Live album by Cliff Richard
- Released: 9 May 1983
- Recorded: 23 November 1982
- Venue: Royal Albert Hall, London
- Genre: Pop
- Label: EMI
- Producer: Cliff Richard, Richard Hewson

Cliff Richard chronology
| Now You See Me, Now You Don't (1982) | Dressed for the Occasion (1983) | Silver (1983) |

Singles from Dressed for the Occasion
- "True Love Ways" Released: 8 April 1983;

= Dressed for the Occasion (Cliff Richard album) =

1983 live album by Cliff Richard

Dressed for the Occasion is an album by English singer Cliff Richard, recorded live with the accompaniment of the London Philharmonic Orchestra at the Royal Albert Hall in November 1982. It was released in May 1983 on the EMI label and reached No. 7 in the UK Albums Chart and No. 30 in Australia. It was certified Silver in the UK.
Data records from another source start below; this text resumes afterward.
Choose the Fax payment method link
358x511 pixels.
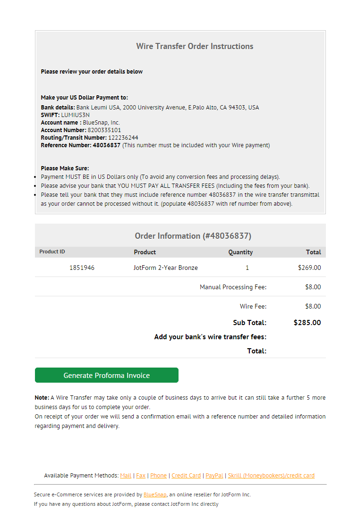click(141, 476)
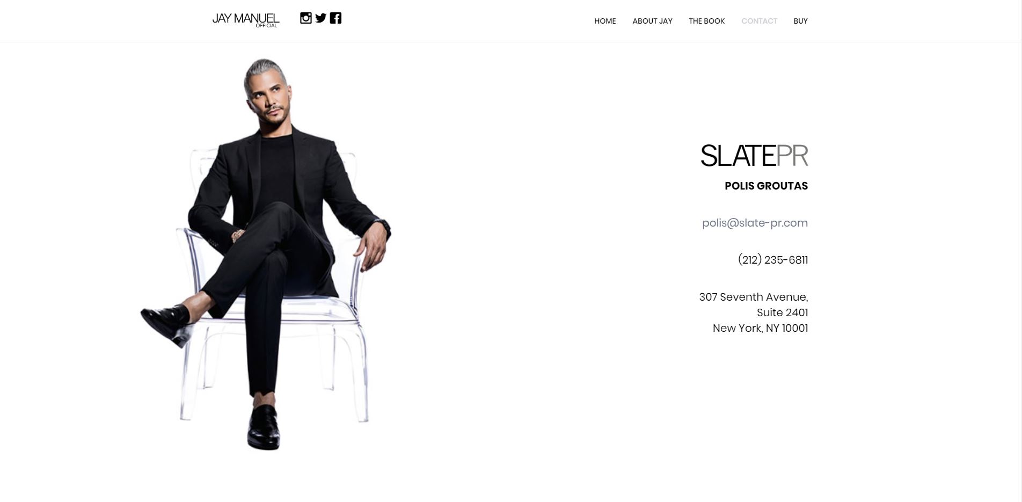Click the phone number (212) 235-6811
Viewport: 1022px width, 502px height.
coord(773,260)
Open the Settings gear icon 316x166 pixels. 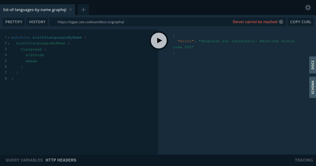click(x=308, y=8)
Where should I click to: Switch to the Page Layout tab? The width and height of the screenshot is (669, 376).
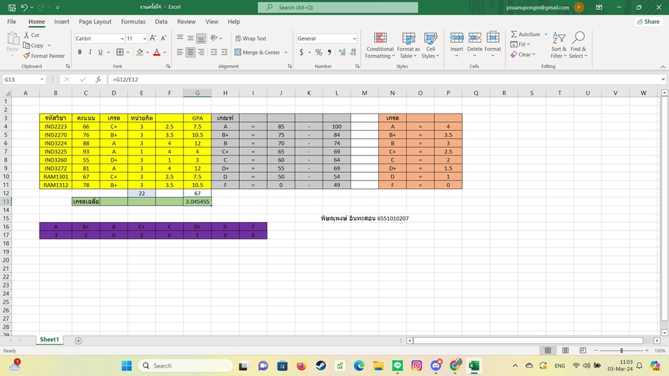coord(95,22)
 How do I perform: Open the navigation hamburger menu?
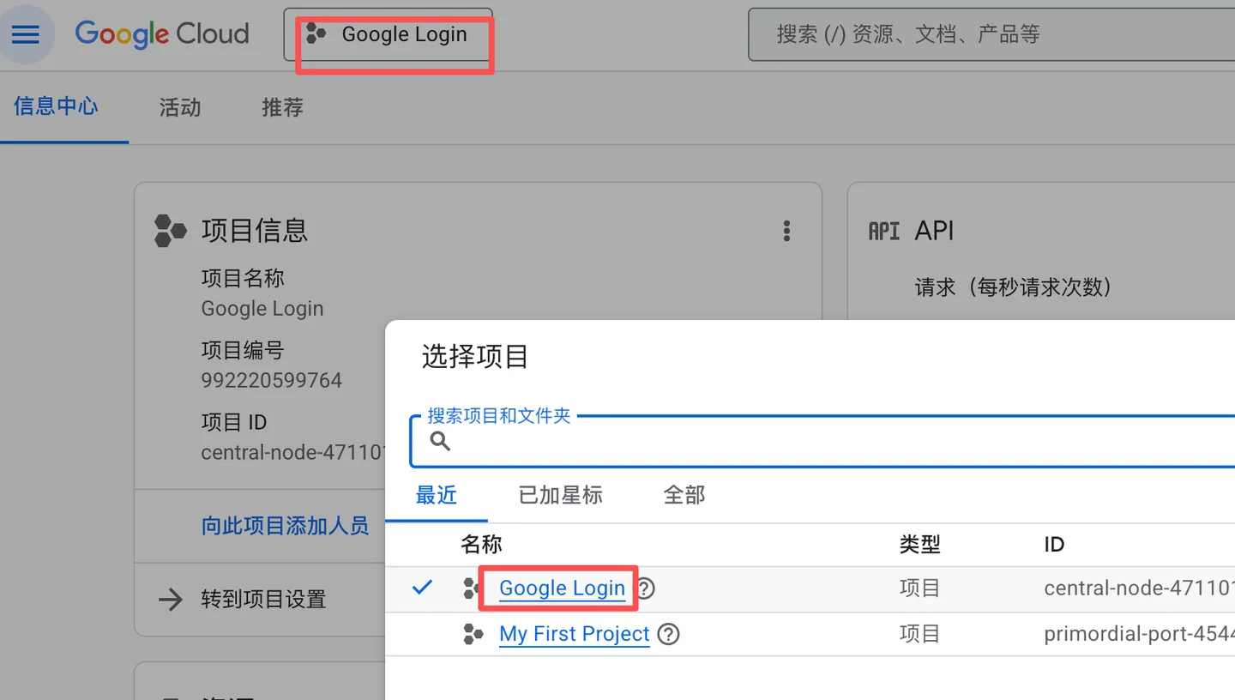pyautogui.click(x=26, y=33)
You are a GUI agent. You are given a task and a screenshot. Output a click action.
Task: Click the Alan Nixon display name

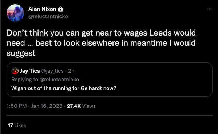pyautogui.click(x=42, y=9)
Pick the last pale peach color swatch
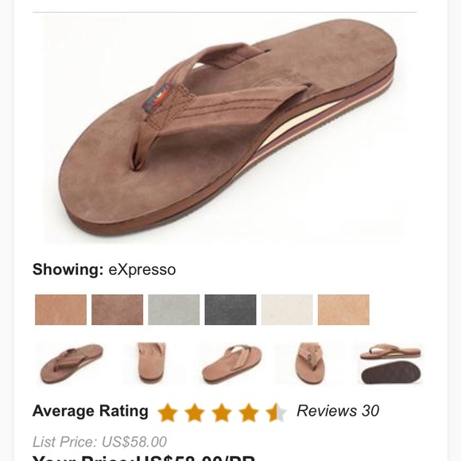The image size is (461, 461). click(x=343, y=310)
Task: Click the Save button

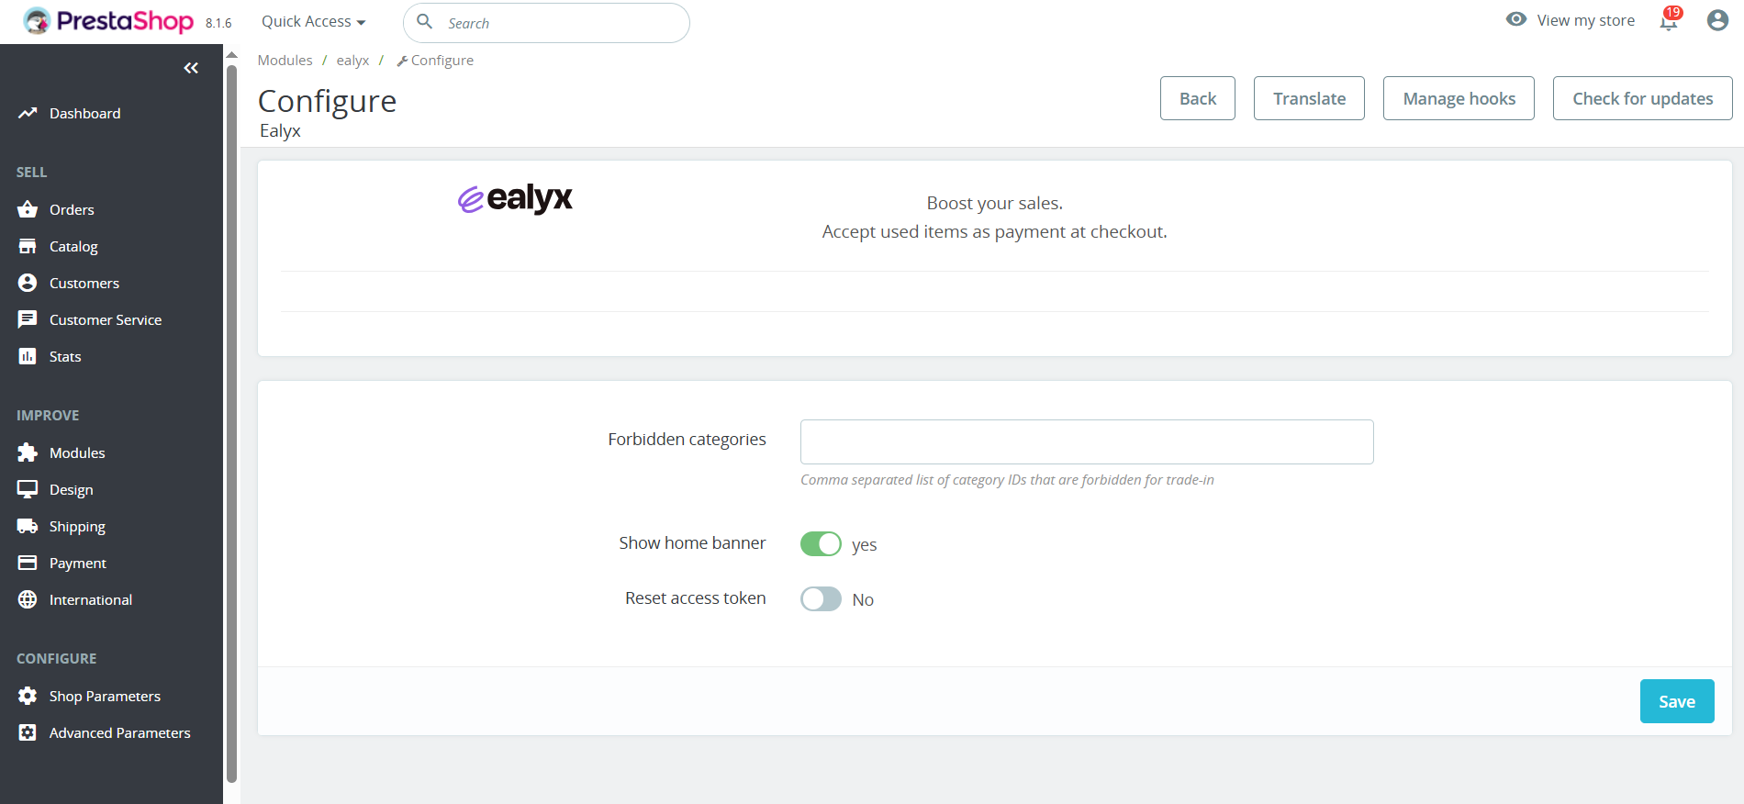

"True Love Ways", a cover of the Buddy Holly original, was released in April 1983 as the lead single from the album and reached No. 8 on the UK Singles Chart. No further singles were released from the album, however the album includes covers of two additional hit songs, being "Softly, as I Leave You", of which the original English version by Matt Monro reached No. 10 in the UK Singles Chart in 1962; the other being "The Treasure of Love", of which Clyde McPhatter's original in 1956 reached No. 1 on the US Billboard Rhythm and Blues Chart and No. 22 on the Billboard Top 100, but only No. 27 in the UK Singles Chart.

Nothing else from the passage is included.